━━━━━ INFORMATION PROVIDED

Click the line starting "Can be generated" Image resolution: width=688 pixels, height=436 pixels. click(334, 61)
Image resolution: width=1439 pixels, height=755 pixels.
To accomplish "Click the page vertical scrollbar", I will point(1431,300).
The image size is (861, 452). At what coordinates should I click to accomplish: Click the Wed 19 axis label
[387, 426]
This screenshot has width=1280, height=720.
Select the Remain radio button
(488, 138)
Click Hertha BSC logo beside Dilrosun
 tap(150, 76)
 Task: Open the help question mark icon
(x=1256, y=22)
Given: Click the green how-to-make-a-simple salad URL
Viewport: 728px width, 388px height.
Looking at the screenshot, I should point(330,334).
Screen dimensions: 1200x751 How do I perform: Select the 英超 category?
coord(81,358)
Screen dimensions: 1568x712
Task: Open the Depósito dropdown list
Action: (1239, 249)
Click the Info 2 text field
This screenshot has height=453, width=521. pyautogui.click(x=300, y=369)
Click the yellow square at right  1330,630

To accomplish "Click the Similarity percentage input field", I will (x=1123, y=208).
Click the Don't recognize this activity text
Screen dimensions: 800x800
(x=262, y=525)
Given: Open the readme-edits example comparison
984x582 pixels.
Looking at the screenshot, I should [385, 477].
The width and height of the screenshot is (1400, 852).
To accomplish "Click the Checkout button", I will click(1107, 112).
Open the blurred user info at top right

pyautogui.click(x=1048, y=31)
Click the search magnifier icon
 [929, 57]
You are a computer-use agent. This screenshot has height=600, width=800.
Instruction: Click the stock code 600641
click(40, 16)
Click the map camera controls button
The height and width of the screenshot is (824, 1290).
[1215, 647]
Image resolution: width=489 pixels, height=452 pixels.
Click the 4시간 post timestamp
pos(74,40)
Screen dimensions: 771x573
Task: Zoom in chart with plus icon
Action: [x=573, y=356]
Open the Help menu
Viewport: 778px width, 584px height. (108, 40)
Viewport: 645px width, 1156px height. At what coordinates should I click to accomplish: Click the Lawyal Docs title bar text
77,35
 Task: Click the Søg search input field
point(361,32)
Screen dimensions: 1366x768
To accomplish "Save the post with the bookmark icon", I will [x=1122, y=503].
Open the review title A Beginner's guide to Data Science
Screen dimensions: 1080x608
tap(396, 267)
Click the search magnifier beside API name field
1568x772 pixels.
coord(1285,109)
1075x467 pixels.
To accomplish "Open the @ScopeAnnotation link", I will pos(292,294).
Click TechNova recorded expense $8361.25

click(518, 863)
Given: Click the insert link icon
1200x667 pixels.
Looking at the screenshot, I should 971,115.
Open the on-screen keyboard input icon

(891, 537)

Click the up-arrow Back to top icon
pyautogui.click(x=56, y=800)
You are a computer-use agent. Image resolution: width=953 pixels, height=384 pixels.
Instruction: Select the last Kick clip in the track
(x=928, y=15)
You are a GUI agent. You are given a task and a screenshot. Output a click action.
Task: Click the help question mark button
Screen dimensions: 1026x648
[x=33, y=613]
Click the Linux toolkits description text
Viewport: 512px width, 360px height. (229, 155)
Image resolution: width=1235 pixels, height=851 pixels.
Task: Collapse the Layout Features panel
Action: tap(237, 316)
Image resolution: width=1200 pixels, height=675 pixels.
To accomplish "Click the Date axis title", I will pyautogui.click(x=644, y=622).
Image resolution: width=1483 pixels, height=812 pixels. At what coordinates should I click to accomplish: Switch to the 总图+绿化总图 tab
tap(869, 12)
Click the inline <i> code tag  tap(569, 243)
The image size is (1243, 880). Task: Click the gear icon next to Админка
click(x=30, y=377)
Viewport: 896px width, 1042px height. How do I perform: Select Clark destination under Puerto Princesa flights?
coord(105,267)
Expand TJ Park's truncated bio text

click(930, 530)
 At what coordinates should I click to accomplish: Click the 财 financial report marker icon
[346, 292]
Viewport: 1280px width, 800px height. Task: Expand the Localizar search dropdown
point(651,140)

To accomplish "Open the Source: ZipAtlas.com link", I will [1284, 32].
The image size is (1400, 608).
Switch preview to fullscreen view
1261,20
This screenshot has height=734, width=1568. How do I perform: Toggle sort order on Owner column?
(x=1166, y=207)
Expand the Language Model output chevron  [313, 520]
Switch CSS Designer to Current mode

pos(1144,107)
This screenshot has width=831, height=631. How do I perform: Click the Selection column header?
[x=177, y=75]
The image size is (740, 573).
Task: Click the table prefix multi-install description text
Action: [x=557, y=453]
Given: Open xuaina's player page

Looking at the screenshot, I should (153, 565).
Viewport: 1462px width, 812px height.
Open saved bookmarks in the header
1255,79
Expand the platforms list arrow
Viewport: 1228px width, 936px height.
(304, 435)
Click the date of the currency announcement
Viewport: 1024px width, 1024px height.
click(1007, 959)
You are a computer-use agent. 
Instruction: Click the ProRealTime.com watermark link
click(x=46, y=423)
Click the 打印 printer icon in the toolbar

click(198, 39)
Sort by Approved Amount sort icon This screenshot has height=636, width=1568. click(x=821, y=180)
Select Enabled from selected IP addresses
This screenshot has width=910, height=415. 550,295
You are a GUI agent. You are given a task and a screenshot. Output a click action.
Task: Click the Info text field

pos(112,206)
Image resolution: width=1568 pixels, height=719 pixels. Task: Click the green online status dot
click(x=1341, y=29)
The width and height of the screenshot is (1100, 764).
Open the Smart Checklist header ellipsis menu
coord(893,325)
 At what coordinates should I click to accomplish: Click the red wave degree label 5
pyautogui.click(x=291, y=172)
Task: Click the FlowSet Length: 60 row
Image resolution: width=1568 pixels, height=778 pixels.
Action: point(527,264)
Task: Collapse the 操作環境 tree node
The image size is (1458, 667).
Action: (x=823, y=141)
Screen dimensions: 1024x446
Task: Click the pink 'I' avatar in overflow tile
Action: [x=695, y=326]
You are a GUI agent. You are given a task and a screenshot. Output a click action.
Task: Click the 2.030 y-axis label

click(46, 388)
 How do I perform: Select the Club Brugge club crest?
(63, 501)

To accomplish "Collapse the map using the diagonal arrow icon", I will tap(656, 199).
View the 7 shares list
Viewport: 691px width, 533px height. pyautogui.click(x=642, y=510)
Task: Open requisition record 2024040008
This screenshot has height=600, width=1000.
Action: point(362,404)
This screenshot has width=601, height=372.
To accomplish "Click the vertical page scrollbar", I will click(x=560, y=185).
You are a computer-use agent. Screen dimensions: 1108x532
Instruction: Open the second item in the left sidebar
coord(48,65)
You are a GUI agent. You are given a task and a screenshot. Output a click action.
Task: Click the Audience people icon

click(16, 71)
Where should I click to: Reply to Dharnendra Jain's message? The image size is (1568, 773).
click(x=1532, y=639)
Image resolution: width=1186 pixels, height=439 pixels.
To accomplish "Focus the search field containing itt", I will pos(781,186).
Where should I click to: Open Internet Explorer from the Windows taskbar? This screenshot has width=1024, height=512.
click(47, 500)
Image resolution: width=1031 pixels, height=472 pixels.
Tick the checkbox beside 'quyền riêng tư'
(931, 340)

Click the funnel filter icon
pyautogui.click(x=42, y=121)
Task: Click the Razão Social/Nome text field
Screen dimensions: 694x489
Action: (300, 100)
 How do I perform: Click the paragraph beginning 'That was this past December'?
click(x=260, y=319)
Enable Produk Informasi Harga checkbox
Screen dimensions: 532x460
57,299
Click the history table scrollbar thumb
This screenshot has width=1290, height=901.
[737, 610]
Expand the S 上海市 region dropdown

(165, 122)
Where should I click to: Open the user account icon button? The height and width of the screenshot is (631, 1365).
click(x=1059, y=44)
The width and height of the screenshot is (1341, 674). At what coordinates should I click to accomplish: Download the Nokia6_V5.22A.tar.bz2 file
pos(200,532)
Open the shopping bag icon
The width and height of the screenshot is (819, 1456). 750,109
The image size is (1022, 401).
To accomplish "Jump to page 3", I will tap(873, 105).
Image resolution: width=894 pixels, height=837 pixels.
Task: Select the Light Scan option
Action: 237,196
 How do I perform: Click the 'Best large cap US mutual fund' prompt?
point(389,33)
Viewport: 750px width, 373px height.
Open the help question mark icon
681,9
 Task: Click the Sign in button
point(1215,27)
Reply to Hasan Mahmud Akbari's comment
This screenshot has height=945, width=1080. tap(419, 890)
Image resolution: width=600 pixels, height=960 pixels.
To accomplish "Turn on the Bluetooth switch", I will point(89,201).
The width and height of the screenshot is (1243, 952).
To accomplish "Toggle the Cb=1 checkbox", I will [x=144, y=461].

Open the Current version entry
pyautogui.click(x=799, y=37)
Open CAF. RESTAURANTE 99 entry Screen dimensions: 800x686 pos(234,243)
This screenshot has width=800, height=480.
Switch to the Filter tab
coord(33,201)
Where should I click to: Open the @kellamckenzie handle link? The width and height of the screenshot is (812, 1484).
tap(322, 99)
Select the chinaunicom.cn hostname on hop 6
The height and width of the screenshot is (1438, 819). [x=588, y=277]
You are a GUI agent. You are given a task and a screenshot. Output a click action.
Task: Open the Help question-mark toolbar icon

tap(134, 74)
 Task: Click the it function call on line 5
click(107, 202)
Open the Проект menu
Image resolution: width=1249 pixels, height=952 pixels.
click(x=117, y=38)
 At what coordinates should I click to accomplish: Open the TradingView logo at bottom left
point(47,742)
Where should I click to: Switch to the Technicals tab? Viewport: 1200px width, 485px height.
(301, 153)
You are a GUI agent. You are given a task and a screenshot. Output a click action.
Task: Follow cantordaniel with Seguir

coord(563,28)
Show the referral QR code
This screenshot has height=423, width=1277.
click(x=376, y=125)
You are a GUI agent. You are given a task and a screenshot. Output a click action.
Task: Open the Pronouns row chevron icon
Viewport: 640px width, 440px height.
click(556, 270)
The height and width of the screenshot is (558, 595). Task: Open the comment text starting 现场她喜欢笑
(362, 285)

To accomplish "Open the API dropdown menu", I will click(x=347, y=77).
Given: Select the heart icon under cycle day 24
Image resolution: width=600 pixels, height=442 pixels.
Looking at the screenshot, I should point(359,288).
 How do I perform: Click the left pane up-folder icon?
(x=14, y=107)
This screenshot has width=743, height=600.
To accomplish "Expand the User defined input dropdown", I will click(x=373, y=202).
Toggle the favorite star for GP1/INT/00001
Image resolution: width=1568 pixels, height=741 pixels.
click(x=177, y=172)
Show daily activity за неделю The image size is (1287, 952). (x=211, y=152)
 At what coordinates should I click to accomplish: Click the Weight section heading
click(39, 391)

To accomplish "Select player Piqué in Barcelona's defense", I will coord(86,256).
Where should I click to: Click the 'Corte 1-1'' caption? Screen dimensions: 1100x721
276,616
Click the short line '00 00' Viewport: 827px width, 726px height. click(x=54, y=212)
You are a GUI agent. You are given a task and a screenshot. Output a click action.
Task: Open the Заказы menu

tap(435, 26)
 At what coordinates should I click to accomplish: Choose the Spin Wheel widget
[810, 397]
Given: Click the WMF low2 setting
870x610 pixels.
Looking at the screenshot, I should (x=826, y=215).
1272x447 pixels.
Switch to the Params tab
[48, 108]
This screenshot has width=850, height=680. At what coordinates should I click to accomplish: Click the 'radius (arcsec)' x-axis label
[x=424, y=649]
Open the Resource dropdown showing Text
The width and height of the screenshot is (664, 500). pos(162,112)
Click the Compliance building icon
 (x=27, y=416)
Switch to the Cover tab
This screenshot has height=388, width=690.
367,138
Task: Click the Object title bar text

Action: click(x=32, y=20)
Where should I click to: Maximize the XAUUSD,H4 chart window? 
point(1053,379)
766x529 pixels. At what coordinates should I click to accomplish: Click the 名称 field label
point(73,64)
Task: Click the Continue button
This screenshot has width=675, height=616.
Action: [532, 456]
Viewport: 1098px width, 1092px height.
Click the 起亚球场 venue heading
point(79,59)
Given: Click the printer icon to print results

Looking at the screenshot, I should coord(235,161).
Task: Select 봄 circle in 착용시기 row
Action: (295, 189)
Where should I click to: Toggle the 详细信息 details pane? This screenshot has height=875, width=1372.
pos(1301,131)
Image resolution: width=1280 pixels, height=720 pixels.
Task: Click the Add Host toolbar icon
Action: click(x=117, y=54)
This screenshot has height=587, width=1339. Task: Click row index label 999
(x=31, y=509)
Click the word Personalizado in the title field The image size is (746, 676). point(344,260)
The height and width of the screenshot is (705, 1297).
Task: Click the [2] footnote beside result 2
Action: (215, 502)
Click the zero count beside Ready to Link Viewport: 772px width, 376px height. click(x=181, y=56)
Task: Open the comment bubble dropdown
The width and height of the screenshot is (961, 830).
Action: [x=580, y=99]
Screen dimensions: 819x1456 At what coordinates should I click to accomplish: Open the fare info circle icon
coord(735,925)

━━━━━━━━━━

Using the data above, print exactly the lines from the line that contains "Click the Don't recognize this activity text" through the line that contains "You are a computer-use agent. This", with both included.

> [SOLUTION]
Click the Don't recognize this activity text
Screen dimensions: 800x800
(x=262, y=525)
Given: Open the readme-edits example comparison
984x582 pixels.
Looking at the screenshot, I should [385, 477].
The width and height of the screenshot is (1400, 852).
To accomplish "Click the Checkout button", I will click(1107, 112).
Open the blurred user info at top right

pyautogui.click(x=1048, y=31)
Click the search magnifier icon
 [929, 57]
You are a computer-use agent. This screenshot has height=600, width=800.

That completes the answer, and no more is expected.